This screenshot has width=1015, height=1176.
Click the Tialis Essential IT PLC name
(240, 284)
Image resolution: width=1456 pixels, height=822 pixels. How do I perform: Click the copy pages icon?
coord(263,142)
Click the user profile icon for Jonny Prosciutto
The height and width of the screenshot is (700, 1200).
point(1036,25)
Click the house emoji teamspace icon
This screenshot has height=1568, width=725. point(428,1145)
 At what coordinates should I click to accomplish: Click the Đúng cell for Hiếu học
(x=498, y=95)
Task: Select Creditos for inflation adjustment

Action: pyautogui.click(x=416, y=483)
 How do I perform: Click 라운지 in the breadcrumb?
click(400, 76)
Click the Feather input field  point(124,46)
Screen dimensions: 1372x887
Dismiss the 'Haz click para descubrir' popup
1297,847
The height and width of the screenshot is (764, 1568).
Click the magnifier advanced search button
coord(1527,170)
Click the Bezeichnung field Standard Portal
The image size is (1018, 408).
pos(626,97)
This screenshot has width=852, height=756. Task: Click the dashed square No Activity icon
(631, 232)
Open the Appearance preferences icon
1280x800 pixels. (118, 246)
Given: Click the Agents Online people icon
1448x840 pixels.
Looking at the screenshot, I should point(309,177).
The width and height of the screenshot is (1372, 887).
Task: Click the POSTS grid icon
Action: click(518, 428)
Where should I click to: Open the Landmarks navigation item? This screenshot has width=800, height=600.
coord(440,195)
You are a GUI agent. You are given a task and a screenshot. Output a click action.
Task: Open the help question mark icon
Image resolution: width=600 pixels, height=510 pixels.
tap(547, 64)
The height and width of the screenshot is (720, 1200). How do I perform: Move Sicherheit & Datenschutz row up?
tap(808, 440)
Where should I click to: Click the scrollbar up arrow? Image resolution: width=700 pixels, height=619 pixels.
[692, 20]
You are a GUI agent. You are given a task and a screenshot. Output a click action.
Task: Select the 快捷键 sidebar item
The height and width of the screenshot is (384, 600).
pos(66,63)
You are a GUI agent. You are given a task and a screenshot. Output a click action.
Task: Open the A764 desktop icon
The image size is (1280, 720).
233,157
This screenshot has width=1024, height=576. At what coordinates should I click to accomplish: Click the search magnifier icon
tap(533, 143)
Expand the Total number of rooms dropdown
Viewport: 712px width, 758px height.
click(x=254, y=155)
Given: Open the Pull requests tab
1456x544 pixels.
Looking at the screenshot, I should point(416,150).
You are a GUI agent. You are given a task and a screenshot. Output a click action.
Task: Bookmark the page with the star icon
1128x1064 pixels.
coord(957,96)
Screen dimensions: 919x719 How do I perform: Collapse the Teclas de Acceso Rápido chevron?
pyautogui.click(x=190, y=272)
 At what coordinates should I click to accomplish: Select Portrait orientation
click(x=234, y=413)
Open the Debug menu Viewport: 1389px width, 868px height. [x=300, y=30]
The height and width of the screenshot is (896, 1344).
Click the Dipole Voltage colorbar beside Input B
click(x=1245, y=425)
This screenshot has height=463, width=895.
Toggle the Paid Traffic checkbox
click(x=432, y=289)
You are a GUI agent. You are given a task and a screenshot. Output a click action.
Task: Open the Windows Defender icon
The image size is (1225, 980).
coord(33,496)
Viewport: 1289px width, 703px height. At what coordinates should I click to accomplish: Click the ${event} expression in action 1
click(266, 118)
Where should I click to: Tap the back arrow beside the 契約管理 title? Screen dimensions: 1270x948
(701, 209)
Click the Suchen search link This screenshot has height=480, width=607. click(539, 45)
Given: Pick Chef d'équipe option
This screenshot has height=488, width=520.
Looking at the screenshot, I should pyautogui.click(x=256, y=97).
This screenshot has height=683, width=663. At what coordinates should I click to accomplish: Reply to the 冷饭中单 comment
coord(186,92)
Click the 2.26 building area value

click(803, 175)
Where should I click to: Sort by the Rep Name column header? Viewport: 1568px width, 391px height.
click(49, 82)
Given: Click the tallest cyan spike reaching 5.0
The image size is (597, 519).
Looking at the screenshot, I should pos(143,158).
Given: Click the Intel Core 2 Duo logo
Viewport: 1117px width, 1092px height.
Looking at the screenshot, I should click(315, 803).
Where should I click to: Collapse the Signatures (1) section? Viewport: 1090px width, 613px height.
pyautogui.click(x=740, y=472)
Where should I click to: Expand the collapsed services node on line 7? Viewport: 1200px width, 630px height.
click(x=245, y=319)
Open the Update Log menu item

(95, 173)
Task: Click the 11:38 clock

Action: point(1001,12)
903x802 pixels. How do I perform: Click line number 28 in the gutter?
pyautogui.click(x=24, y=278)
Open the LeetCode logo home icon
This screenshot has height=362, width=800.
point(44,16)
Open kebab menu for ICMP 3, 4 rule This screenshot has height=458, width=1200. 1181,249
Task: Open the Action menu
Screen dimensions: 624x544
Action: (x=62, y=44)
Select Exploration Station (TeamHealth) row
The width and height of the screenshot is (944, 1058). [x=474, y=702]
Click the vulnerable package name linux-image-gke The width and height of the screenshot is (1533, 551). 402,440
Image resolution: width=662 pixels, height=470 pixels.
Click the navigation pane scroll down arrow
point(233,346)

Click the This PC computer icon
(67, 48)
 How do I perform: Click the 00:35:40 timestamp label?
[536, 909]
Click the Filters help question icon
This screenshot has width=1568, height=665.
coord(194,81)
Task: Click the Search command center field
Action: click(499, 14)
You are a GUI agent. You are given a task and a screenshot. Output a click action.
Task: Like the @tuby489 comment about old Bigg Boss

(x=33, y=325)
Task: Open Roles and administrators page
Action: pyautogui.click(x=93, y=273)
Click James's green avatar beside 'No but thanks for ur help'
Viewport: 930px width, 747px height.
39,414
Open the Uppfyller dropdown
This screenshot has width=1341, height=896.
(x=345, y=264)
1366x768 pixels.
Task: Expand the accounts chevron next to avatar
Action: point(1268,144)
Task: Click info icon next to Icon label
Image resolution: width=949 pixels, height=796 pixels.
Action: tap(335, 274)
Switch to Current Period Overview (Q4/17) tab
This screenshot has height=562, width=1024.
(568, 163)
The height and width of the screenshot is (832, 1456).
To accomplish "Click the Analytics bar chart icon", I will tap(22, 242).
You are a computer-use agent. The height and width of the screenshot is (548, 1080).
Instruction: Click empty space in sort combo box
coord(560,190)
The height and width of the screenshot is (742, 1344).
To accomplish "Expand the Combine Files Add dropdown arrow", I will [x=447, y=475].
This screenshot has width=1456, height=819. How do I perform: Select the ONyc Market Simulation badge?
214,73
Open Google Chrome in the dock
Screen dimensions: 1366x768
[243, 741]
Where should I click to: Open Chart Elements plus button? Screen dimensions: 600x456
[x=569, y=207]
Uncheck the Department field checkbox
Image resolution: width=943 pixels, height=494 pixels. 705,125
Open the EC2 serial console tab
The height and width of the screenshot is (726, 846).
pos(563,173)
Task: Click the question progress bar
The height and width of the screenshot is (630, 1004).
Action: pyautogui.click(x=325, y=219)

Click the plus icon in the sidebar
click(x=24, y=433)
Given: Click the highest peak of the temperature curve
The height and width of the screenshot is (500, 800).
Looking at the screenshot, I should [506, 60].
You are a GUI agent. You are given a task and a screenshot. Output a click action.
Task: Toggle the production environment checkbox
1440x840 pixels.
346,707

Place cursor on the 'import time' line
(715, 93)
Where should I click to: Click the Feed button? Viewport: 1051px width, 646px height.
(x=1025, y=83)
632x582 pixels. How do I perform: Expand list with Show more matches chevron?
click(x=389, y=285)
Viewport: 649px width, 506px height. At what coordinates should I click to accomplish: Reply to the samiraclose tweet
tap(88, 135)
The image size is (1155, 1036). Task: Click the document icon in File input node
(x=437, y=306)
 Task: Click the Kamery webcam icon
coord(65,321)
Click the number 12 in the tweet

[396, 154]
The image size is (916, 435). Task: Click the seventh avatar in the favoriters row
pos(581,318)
◇ ◇ ◇ ◇
EXERCISE AIM | For the records above, tally the lines holding the word "dropdown". Answer with the number only.

PROBLEM SOLUTION | 3